As shown in the chest x-ray interpretation and skin lesion classification tasks shown below, the instructions have a smack of written prompts, starting with "You're an awesome radiology assistant."
(3) During the training process, the author fine-tuned PaLM-E end-to-end. In the multimodal task, image tokens are interleaved with text tokens to form multimodal contextual input to the PALM-E model. For all fine-tuning tasks, the multimodal context input contains at most 1 image, whereas Med-PaLM M is able to handle inputs with multiple images during inference.
14 tasks are close to or exceed SOTA, and clinically beat 40% of radiologists
In the performance evaluation stage, the authors mainly tested Med-PaLM M's "generalist" (ie, generalist) ability, burst emergence ability, and radiology report generation quality (compared with real radiologists).
The results show that:
(1) Compared with the professional SOTA model and the generalized model (PaLM-E 84B) without fine-tuning in the biomedical field, Med-PaLM M has the best performance in all tasks, datasets and indicator combinations (14 items in total) on MultiMedBench. Basically close to SOTA or more than SOTA.
Note that this result is achieved using the same set of model weights without any task-specific customization.
(2) In the scale experiment, three different scales of Med-PaLM M have different effects on various tasks: Roughly speaking, for pure language tasks and multi-modal tasks that need to be adjusted, the larger the model, the better; But for image classification and chest X-ray report generation tasks, the effect of 84B is better than that of 562B.
(3) The reasoning ability of zero-sample thinking chain emerges.

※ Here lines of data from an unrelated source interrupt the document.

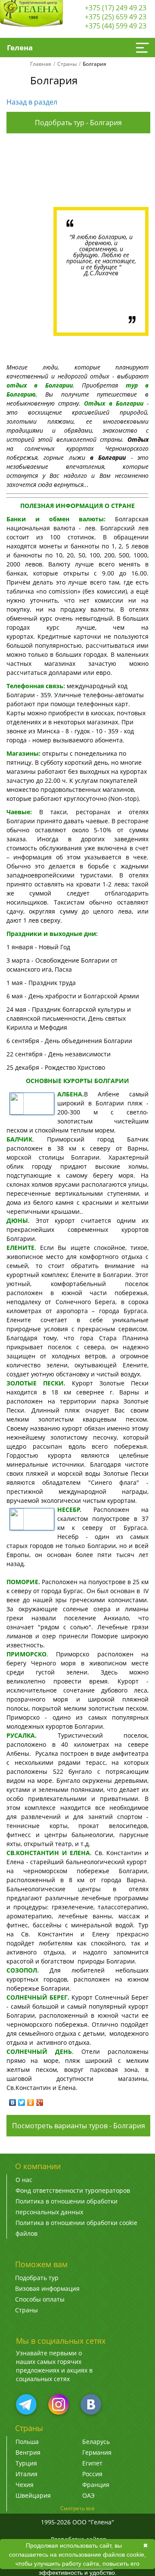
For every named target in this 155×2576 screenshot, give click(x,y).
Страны (67, 64)
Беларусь (96, 2442)
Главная (40, 64)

Med-PaLM M can detect tuberculosis from chest X-ray images without training, and its accuracy is not far behind the SOTA results specially optimized for this type of dataset.
However, there are still specific errors in the specific report it gave, indicating that there are still deficiencies.
(4) In the radiological report generation test, Med-PaLM M with 80B parameters had an average of 40.50% reports better than radiologists (accepted by clinicians), while 12B and 562B were 34.05% and 32.00%, respectively.
In addition, the omission and error rate tests showed that the Med-PaLM M 12B and 84B models had the lowest average omission rate per report at 0.12, followed by the 562B model at 0.13. This result is comparable to the baseline reported by human radiologists on MIMIC-CXR.
How long can it be practical?
As the first large-scale general medical model, how soon Med-PaLM M can be put into practical use must also be a question of concern to everyone.
Although it is "self-proclaimed" as a milestone (mainly because it approaches or exceeds SOTA in various biomedical tasks with a set of model weights), Google also pointed out that there are still many limitations to be resolved.
For example, there is a lack of high-quality benchmarks. According to Google, this is a key bottleneck in the development of general biomedical artificial intelligence so far, because only high-quality benchmarks can greatly promote the development of related fields.
However, the current MultiMedBench also has problems such as limited size of a single dataset and limited diversity of patterns and tasks (such as lack of transcriptomics and proteomics).
As another example, scaling multimodal AI models is also challenging.
In the language domain, this operation can significantly improve performance and emergency response. However, Google's initial experiments on Med-PaLM-M show that this is not so straightforward for multimodal generalized models in the domain of biomedical tasks due to the scarcity of medical data.
about the author
Currently, Google has only published papers on Med-PaLM M.
It has two co-authors, one of whom is Tao Tu.
He graduated from Beijing Institute of Technology (2010), graduated from Tsinghua University with a master's degree, and received a Ph.D. from Columbia University in the United States, all majoring in medical engineering. I have been working as a software engineer at Google for almost two years now.